# WORK TASK
Write out the entries, please, from the line containing "Tweets by hondacomm (1214, 153)" through their final line, exactly and with nothing else.

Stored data
___

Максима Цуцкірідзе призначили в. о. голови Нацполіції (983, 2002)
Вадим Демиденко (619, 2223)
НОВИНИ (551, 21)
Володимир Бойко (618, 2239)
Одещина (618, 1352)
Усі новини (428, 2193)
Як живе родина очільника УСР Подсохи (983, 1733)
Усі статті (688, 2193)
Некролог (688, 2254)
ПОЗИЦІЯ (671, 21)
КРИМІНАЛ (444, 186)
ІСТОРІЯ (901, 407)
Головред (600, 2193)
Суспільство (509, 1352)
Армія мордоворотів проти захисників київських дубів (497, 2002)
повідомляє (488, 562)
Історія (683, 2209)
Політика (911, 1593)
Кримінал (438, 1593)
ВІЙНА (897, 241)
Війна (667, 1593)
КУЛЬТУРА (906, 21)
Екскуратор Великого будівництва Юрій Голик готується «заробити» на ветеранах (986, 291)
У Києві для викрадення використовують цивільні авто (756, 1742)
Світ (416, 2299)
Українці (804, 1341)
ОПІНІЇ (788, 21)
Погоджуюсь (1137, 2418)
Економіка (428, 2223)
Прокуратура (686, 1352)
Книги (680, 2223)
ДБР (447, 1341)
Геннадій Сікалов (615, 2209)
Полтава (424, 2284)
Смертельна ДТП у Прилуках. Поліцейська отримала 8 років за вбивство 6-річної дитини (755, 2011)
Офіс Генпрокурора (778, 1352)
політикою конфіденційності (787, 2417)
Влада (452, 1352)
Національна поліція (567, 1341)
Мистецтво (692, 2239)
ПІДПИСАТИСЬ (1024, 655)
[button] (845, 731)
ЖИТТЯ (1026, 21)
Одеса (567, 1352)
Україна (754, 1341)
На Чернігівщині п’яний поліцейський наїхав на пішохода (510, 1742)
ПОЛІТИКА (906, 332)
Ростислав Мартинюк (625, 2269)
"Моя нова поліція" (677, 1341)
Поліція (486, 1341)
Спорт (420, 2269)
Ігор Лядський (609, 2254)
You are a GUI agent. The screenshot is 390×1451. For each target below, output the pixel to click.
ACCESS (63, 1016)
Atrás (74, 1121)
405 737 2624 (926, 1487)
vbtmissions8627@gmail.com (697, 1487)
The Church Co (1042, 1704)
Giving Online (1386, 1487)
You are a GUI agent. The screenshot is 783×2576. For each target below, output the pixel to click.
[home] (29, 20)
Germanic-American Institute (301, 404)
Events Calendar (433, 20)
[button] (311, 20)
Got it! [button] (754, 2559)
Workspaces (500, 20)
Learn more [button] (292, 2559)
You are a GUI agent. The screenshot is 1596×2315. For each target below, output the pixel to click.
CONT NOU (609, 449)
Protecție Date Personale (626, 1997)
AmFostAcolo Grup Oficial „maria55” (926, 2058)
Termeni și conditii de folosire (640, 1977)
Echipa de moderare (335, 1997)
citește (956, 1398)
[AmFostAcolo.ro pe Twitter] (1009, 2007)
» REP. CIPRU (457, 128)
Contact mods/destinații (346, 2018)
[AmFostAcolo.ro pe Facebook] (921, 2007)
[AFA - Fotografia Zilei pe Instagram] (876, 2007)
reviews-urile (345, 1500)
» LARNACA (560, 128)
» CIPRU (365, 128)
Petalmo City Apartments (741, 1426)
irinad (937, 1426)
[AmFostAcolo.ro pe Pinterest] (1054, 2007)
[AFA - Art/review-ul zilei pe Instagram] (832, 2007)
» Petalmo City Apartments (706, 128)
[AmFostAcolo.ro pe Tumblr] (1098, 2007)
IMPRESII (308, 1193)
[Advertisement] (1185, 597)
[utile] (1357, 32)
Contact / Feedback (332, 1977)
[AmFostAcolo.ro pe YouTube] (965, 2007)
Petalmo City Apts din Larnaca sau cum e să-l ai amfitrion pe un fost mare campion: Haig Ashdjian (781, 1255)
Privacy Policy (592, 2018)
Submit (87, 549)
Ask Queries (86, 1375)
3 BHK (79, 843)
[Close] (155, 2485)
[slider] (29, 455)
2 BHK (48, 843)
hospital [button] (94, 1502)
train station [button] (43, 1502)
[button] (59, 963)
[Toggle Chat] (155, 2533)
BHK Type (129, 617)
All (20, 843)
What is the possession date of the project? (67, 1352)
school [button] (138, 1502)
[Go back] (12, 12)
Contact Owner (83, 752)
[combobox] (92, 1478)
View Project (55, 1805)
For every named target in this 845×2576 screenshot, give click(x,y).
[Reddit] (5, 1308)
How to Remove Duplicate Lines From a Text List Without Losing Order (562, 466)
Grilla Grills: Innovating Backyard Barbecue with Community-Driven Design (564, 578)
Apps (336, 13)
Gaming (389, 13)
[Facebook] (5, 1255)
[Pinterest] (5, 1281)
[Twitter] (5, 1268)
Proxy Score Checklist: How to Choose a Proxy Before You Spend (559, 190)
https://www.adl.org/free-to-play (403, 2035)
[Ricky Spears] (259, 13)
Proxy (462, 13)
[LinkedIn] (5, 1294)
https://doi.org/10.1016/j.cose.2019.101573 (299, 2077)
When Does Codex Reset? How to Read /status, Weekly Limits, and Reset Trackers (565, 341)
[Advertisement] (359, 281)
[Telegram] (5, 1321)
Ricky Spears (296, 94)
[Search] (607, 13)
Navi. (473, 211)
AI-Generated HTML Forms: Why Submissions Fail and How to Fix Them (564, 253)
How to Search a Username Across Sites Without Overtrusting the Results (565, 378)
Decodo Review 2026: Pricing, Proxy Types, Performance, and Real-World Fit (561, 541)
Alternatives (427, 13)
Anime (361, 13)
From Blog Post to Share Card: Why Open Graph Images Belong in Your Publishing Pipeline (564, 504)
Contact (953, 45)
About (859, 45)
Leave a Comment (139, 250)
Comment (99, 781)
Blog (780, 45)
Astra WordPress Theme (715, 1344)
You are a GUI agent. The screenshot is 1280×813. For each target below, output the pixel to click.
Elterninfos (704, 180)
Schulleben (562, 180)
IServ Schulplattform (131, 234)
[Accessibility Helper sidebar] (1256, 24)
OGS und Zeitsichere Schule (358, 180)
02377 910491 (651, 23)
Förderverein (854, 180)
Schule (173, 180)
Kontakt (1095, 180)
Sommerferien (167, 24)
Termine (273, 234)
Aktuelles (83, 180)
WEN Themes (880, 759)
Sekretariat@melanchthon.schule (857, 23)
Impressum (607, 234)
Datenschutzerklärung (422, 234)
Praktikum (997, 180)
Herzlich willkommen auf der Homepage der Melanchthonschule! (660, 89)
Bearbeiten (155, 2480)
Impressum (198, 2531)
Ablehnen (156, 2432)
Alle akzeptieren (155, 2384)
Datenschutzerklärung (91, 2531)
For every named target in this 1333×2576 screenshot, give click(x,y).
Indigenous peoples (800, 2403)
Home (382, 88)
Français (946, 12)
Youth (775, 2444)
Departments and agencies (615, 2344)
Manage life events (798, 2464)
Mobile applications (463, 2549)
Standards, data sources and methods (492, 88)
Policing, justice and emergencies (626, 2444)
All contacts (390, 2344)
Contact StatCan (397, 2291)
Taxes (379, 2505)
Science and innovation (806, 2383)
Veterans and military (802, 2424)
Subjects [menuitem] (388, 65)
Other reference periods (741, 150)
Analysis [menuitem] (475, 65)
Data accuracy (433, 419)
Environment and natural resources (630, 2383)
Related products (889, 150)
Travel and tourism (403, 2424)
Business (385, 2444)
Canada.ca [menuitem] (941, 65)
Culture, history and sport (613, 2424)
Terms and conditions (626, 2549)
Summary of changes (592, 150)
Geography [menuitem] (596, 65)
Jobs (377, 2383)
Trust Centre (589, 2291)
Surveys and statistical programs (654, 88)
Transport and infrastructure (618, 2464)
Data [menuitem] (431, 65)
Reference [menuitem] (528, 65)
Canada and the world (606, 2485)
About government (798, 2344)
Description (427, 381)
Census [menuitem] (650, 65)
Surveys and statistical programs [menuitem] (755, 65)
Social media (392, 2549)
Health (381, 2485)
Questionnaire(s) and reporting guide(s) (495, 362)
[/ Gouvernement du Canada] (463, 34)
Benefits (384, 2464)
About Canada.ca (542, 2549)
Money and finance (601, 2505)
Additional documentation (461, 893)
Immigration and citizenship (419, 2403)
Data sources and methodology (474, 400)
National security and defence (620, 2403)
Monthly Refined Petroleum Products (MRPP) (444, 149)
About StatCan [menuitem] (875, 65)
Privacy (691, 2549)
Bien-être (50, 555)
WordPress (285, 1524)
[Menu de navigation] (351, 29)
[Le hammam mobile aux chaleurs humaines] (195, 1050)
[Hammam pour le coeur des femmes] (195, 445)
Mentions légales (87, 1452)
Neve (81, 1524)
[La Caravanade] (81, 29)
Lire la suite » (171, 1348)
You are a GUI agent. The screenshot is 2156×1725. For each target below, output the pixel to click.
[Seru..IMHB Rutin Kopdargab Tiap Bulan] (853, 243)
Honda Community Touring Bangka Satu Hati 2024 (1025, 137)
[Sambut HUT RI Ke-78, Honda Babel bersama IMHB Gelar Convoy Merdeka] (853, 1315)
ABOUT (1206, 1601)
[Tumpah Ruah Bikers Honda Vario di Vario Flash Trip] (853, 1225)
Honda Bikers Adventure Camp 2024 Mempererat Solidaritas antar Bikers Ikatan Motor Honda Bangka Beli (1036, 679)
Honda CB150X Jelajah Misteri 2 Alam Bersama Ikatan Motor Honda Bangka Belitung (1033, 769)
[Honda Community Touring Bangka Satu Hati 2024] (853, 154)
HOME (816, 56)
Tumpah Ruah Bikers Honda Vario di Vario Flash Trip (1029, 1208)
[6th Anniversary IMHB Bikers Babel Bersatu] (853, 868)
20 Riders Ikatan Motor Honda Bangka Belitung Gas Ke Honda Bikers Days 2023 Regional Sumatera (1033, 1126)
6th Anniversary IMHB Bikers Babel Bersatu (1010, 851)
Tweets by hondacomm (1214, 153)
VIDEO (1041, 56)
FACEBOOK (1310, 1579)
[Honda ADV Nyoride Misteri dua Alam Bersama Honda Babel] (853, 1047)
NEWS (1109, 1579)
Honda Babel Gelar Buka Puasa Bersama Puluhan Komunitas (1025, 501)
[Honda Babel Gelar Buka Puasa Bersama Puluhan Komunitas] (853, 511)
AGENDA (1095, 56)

___

# RESPONSE
Tweets by hondacomm (1214, 153)
VIDEO (1041, 56)
FACEBOOK (1310, 1579)
[Honda ADV Nyoride Misteri dua Alam Bersama Honda Babel] (853, 1047)
NEWS (1109, 1579)
Honda Babel Gelar Buka Puasa Bersama Puluhan Komunitas (1025, 501)
[Honda Babel Gelar Buka Puasa Bersama Puluhan Komunitas] (853, 511)
AGENDA (1095, 56)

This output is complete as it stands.